▶ WRITTEN TASK:
Repeat the part of the material that opens with the line containing "The image size is (1389, 868)." and closes with the line containing "click(1192, 450)", substituting "magnifying glass" for "binoculars" and leaving everything else unchanged.

▶ DATA SHOWN:
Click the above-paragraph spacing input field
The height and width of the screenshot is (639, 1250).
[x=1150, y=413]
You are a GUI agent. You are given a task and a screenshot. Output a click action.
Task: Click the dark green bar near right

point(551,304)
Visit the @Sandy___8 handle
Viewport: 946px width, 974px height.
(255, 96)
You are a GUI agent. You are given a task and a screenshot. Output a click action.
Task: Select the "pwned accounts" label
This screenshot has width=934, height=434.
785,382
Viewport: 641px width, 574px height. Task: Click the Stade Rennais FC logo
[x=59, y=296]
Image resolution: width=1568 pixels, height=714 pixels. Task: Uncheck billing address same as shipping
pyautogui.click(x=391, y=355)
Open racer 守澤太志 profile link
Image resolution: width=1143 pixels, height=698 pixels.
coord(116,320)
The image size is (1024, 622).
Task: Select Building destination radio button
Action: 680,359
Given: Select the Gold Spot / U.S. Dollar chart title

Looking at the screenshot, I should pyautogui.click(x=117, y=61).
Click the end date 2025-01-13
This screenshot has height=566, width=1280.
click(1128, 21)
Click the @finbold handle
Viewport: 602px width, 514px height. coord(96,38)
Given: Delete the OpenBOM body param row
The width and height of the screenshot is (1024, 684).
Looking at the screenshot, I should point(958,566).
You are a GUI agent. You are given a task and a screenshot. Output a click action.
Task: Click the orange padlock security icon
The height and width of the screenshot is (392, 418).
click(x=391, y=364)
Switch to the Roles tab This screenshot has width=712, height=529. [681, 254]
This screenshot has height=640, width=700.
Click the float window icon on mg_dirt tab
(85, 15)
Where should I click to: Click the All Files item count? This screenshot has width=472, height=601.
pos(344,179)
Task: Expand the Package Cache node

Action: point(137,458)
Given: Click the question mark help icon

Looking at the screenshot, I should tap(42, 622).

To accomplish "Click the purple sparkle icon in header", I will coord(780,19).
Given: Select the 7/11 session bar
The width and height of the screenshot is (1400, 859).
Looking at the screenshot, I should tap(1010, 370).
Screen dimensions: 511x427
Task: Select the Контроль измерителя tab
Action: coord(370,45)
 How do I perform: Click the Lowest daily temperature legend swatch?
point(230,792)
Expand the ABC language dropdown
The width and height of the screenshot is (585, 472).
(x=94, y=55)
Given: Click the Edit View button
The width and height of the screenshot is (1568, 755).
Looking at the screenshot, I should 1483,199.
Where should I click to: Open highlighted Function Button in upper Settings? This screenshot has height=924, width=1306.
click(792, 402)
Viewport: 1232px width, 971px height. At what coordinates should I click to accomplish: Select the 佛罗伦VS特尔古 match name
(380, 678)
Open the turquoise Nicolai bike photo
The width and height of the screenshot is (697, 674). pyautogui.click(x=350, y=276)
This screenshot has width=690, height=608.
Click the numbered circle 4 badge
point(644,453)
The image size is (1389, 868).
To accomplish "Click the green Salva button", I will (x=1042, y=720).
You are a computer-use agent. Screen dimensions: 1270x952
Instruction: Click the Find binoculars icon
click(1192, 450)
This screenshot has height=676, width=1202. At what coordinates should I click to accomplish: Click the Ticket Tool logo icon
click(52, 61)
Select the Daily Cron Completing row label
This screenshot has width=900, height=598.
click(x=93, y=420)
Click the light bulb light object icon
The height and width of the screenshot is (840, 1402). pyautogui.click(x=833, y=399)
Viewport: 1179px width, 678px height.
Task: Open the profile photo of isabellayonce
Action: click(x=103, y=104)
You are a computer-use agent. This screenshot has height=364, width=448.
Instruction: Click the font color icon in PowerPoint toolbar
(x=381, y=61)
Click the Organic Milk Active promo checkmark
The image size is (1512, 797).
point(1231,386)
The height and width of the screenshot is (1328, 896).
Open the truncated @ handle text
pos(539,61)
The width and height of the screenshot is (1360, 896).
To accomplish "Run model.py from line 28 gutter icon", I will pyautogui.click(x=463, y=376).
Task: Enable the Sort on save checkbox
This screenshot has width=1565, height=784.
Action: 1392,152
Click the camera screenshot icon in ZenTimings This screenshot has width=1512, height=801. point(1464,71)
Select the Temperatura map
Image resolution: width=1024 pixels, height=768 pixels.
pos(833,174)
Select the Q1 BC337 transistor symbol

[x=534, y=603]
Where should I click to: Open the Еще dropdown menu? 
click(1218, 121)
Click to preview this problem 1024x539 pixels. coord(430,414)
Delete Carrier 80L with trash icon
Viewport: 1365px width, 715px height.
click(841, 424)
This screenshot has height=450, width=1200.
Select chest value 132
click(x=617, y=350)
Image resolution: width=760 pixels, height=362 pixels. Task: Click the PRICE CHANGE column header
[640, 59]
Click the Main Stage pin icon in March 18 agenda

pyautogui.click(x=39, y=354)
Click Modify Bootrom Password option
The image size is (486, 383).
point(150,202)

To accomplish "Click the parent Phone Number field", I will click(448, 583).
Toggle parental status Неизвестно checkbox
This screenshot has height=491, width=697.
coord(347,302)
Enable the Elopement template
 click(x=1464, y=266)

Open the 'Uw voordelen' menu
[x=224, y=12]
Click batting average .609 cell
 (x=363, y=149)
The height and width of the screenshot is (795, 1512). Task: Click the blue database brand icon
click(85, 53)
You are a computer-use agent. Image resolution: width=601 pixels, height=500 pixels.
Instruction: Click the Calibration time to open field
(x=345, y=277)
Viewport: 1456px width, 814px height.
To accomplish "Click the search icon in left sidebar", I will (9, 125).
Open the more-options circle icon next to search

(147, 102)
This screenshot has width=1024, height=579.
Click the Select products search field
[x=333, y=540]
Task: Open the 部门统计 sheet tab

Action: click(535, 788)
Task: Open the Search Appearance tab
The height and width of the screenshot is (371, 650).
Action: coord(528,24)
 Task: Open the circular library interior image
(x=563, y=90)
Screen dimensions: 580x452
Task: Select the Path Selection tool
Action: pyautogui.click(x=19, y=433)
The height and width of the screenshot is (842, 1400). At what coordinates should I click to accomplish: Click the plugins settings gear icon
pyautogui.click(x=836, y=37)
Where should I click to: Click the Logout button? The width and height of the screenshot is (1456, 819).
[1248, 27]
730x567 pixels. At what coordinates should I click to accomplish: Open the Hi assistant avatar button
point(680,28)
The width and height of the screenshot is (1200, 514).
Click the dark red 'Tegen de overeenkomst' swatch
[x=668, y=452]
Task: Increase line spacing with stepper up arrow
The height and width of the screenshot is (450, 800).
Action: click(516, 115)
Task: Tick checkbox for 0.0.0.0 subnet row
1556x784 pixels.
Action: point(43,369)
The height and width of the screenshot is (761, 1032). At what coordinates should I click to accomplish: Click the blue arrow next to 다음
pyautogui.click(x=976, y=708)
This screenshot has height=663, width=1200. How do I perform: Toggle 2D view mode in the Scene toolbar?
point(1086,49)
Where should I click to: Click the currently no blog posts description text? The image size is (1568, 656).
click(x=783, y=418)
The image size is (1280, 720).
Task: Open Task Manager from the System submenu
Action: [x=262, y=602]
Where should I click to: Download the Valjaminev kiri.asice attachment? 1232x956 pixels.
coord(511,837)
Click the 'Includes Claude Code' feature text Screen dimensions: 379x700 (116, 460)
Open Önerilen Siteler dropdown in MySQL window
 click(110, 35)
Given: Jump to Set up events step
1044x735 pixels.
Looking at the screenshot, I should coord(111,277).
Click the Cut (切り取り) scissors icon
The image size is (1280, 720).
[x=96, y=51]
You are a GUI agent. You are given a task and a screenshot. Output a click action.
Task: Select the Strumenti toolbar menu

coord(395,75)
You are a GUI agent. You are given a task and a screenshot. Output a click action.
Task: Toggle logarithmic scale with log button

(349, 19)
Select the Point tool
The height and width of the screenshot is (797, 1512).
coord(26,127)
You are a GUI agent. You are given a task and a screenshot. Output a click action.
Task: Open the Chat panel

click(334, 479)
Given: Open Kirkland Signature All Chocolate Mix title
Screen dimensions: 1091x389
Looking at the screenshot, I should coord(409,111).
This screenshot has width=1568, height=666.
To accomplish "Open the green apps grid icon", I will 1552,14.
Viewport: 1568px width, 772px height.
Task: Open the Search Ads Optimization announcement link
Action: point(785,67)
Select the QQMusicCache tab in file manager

▶ ANSWER TO THIS PROBLEM:
The image size is (1389, 868).
To accomplish "Click the green Salva button", I will (x=1042, y=720).
You are a computer-use agent. Screen dimensions: 1270x952
Instruction: Click the Find magnifying glass icon
click(1192, 450)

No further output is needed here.